Apesar de o retorno do Congresso Nacional, após o recesso da eleição, coincidir com um momento de reaquecimento da economia, no último trimestre de 2012, é dado como certo que os parlamentares retornarão ao trabalho mais preocupados ainda com a crise mundial.
Ao contrário de outros períodos eleitorais, rusgas da campanha tendem a pesar menos do que a vontade dos parlamentares em aprovar com rapidez as medidas provisórias já assinadas por Dilma Rousseff no infindável pacote de combate à crise.
A maioria dos parlamentares está com um olho na urna e outro na economia. Doidos para tudo acabar logo e poderem se envolver nos assuntos econômicos. O motivo é simples: um em cada três deputados é empresário.
Todos sabem o quanto é frágil este ensaio da retomada da economia e, principalmente, seus negócios estão indo muito mal.
Só na Câmara, são 168 donos de empresas sujeitos a todas as intempéries da turbulência financeira global. O medo de Suas Excelências é engordarem os números de uma bancada em ascensão: a dos falidos.
Dois nomes são citados como os primeiros – mas não os únicos – com assento nessa nova bancada da Câmara: Alfredo Kaefer (PSDB-PR) e João Lyra (PSD-AL). Kaefer, da Diplomata, uma das principais avícolas do país, entrou em recuperação judicial, com uma dívida de R$ 500 milhões.

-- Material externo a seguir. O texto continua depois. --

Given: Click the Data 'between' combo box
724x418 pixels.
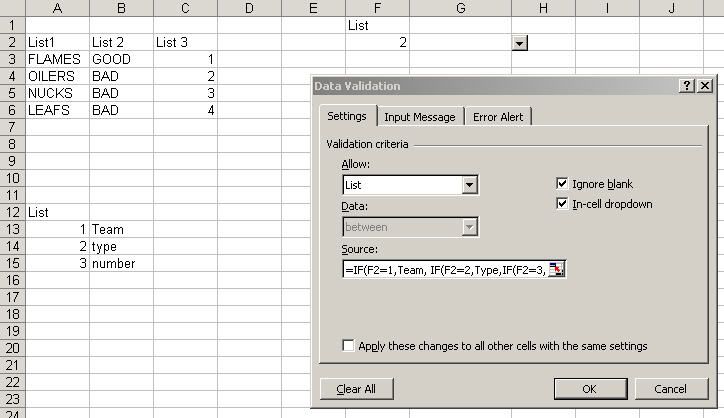Looking at the screenshot, I should [x=410, y=227].
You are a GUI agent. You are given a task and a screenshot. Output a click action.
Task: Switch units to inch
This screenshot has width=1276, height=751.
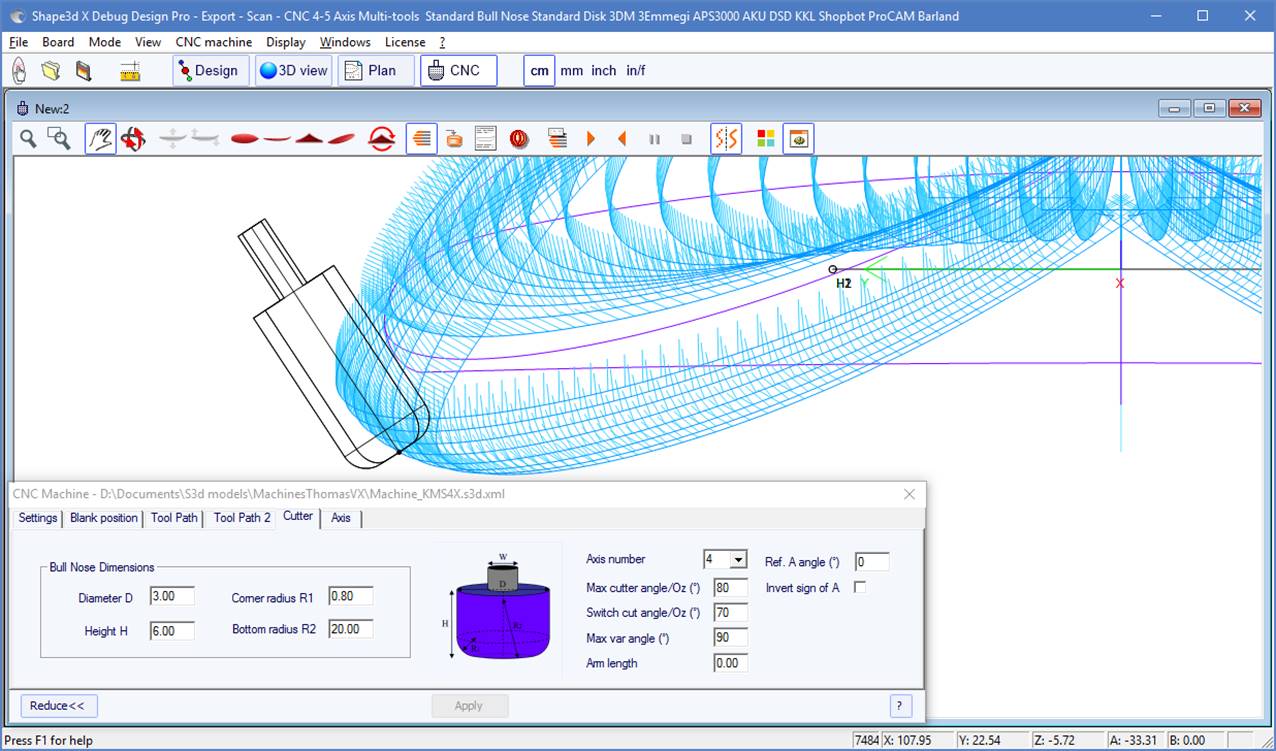tap(604, 71)
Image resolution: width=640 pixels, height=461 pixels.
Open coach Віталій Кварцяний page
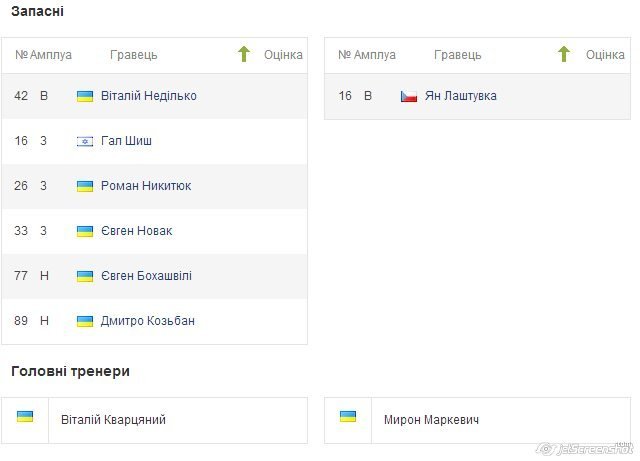pos(113,421)
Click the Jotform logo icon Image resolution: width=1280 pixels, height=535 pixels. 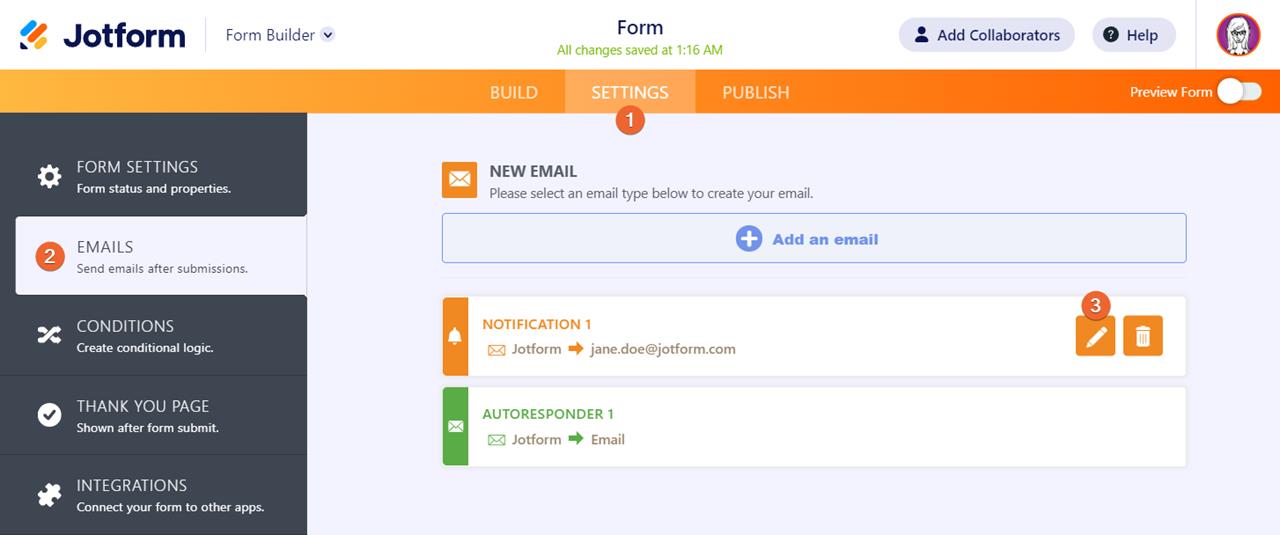[34, 35]
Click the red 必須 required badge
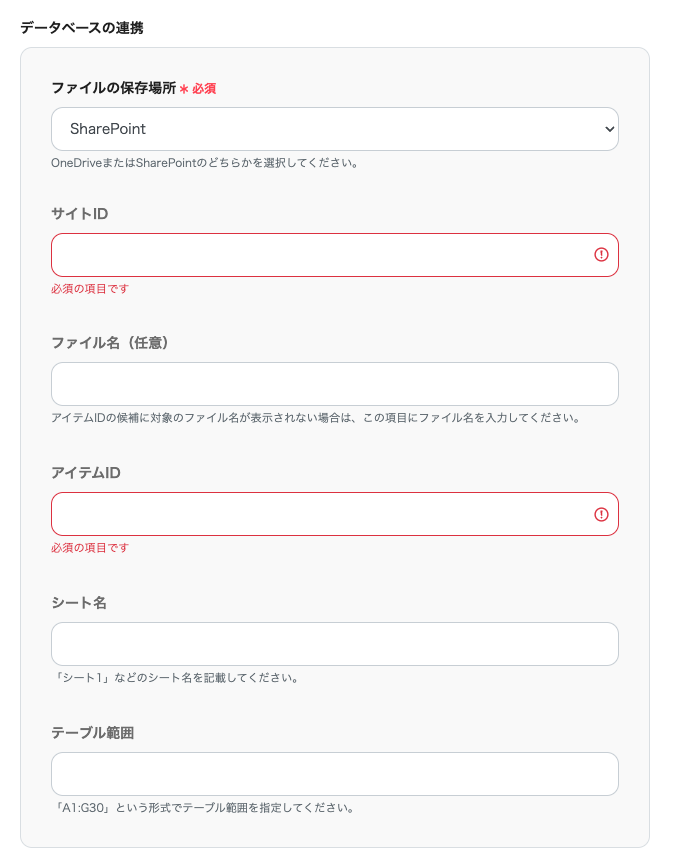The width and height of the screenshot is (673, 859). click(x=204, y=89)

João Lyra, da Laginha Agro Industrial, viu seu pedido de falência ser suspenso pelo Tribunal de Justiça de Alagoas. Mas os bancos continuam cobrando suas dívidas.
O clima deve beneficiar o governo. Pode ser que as centenas de emendas, por exemplo, a Medida Provisória 579, que reduz o custo de energia no país, sejam reduzidas ou derrubadas “em nome do interesse geral da Nação”.